What is The Godfather’s greatest gift to viewers?
- One of The Godfather’s greatest gifts is that, like the concept of a perpetual motion machine that defies the laws of physics and logic, it never ages. Fifty years have only elevated the stature of what long ago was already considered an exceptional and eternally memorable motion picture thanks to two particular facets: unforgettable scenes and set pieces as well as infinitely quotable lines that have become sacrosanct in pop culture. Brando’s recitation of the film’s most famous line, “I’m going to make him an offer he can’t refuse,” forever brings nostalgic joy to the repeat viewer, regardless of its nefarious true meaning; we can never unsee that decapitated horse head or unhear the screams of Jack Woltz discovering that head; wrapped fish have taken on a whole new connotation since 1972; Michael’s tense meeting with Sollozzo and the police captain will always enthrall; after witnessing how meticulous Clemenza is with culinary matters, as he is with the minutia required of a well-planned murder, we can appreciate why cannoli is worth saving, even if we’ve never actually tasted this Italian confection; and the film’s concluding baptism montage juxtaposing a holy rite with shrewdly orchestrated acts of carnage, set to some downright eerie church organ music and superbly edited, is legend-making stuff that continues to demonstrate why Coppola was probably the finest American filmmaker of the 1970s.

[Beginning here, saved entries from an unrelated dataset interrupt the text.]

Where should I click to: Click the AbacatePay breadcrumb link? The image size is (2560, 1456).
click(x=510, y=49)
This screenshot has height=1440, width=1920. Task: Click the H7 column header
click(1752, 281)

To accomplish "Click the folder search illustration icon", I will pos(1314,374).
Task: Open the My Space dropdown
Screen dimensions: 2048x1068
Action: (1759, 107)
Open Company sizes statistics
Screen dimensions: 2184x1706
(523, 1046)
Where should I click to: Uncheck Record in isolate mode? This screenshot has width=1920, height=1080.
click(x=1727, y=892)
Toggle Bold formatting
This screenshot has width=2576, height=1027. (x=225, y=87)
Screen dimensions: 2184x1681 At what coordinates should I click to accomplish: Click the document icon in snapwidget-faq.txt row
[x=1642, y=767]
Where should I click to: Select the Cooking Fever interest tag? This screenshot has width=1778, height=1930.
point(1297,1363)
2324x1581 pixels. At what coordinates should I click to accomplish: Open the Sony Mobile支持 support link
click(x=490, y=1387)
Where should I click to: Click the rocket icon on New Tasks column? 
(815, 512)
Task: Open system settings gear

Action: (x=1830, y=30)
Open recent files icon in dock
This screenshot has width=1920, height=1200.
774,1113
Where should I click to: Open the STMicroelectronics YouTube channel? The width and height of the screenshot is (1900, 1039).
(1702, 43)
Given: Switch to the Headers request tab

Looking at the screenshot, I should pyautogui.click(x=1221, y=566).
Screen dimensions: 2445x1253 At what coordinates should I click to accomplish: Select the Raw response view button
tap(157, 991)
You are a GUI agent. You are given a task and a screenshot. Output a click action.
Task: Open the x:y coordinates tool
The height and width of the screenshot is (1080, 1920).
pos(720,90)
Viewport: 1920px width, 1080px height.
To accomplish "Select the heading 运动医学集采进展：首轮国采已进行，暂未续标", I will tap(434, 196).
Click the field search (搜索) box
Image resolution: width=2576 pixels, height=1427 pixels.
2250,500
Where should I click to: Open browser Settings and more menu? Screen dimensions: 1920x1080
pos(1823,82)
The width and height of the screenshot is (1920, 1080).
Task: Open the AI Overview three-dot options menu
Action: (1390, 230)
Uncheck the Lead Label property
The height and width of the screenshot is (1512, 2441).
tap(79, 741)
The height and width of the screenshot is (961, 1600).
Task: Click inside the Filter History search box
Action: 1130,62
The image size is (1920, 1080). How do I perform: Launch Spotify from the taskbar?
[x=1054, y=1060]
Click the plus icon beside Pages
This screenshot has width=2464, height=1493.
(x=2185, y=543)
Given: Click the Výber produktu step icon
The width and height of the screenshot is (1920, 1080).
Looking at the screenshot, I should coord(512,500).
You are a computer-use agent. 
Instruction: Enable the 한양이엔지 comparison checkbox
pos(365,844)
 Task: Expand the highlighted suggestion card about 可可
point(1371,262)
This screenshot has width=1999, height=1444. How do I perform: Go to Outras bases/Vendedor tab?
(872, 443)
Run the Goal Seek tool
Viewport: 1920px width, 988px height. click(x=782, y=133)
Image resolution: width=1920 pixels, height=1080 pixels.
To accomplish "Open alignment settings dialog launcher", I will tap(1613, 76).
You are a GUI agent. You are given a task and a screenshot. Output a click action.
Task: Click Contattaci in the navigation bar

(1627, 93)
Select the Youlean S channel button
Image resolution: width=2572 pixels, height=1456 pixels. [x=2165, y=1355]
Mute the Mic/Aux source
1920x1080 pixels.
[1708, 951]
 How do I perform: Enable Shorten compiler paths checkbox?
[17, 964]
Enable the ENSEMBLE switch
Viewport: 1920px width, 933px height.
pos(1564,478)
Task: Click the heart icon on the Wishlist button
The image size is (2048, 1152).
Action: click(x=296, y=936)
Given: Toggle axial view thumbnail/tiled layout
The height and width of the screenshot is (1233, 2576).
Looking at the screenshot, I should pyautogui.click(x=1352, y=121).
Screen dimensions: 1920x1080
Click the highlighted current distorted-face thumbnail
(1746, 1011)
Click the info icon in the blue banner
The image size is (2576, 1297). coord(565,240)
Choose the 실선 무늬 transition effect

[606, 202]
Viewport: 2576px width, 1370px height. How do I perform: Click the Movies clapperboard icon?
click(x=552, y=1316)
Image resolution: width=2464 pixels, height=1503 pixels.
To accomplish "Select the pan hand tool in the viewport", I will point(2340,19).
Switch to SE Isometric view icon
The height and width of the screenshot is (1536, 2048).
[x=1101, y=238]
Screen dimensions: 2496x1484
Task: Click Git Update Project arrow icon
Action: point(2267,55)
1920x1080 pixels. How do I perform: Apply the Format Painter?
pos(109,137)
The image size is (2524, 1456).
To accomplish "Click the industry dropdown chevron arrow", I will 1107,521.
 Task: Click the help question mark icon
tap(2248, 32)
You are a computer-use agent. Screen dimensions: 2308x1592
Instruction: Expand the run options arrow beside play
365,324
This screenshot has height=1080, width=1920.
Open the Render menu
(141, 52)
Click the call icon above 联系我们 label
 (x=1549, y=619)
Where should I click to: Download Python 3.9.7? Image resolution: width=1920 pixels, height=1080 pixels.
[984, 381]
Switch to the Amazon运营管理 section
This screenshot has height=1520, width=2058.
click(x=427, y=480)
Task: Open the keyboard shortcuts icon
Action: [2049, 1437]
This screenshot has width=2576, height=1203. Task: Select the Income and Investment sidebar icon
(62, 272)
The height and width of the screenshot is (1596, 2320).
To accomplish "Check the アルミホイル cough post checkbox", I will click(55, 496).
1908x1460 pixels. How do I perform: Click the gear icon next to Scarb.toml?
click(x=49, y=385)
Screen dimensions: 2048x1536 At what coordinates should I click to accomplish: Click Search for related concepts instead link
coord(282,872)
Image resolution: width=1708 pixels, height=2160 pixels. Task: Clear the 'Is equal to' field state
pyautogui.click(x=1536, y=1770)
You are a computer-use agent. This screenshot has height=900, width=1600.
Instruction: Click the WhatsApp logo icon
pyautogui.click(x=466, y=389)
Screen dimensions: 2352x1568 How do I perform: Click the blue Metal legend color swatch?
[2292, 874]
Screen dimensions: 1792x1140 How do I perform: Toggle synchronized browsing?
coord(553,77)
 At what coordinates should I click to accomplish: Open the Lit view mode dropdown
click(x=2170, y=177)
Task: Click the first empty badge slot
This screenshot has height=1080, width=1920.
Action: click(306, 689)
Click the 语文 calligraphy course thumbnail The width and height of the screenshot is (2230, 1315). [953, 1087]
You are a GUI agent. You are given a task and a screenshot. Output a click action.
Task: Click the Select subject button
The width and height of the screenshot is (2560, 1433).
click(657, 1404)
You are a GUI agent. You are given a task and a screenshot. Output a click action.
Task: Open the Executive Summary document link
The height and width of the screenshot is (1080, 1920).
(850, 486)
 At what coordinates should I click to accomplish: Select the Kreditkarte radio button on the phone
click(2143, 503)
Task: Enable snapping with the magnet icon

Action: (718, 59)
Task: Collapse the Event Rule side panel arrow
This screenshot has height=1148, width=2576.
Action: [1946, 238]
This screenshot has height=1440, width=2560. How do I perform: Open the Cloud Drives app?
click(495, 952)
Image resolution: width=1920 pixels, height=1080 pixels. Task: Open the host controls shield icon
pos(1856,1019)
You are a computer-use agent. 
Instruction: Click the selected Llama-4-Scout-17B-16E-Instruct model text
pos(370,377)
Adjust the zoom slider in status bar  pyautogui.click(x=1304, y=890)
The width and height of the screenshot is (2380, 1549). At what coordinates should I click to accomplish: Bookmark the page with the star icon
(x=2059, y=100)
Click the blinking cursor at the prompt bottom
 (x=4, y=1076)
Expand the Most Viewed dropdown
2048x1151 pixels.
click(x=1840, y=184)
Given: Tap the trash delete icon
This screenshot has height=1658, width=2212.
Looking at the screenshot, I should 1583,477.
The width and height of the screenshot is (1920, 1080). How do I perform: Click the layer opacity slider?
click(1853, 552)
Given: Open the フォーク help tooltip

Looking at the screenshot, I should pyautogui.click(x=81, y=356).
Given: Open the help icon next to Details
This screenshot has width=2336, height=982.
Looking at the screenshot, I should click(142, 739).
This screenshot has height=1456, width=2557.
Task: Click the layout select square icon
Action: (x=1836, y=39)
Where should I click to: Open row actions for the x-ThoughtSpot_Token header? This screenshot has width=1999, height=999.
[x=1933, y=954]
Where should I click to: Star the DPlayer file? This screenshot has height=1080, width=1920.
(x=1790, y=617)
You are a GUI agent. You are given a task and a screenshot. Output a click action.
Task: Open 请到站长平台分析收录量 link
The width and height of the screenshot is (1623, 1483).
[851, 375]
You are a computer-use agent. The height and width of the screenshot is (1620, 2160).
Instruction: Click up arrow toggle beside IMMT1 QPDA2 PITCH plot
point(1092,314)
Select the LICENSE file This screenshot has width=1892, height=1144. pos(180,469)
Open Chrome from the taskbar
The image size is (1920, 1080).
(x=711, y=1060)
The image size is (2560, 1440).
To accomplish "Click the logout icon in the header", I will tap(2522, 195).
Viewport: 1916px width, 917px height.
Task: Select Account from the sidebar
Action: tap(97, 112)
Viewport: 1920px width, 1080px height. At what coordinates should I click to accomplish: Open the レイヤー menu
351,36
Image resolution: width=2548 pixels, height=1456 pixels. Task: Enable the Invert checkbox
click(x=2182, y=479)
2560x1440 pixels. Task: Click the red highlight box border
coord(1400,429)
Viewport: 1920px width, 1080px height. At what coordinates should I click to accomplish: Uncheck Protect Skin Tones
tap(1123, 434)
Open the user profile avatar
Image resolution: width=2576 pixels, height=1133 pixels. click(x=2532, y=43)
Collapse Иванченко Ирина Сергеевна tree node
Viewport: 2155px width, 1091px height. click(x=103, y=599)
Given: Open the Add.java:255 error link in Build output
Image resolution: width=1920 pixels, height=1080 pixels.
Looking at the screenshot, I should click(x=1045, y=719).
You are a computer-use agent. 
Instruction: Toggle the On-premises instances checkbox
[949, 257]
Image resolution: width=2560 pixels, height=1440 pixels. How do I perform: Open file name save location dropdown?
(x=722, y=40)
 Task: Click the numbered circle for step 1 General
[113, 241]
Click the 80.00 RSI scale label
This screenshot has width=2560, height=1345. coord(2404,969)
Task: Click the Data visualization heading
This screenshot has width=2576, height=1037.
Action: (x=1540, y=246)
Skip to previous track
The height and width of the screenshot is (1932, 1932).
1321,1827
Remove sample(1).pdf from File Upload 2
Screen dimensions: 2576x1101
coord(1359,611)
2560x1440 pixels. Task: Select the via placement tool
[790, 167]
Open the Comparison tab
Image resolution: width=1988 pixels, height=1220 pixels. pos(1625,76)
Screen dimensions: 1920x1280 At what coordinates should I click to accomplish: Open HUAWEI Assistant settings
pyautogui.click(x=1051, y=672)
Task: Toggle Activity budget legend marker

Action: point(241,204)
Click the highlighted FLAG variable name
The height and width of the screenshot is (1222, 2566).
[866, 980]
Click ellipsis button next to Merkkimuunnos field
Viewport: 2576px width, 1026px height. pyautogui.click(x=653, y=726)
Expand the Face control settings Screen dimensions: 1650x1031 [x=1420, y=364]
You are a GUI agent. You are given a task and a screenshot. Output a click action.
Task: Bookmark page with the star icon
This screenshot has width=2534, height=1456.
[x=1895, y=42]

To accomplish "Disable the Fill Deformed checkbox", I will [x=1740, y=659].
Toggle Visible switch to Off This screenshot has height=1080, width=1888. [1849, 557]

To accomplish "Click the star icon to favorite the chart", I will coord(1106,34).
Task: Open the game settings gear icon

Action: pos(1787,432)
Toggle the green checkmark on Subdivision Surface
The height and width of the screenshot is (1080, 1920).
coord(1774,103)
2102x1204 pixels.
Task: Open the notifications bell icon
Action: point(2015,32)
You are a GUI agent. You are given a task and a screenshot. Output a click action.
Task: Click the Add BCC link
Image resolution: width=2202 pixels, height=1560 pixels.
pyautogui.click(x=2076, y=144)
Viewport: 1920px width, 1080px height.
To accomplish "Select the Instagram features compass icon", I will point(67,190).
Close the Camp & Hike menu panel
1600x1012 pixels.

- Another greatest gift is the scintillating cinematography of Gordon Willis. He immediately establishes the dark emotional milieu of this Cosa Nostra epic with his dimly lit, darkly furnished Corleone office, the perfect lair for backroom dirty-dealing and king-making. He contrasts the deep browns and engulfing blacks of Vito’s restricted sanctum with the sun-saturated outdoor shots of the wedding to create a visually and emotionally contrasting lighting palette. And Willis shows throughout the film, with moderately to predominantly dark compositions, how shades of doubt, fear, anger, and weariness can engulf one or more characters.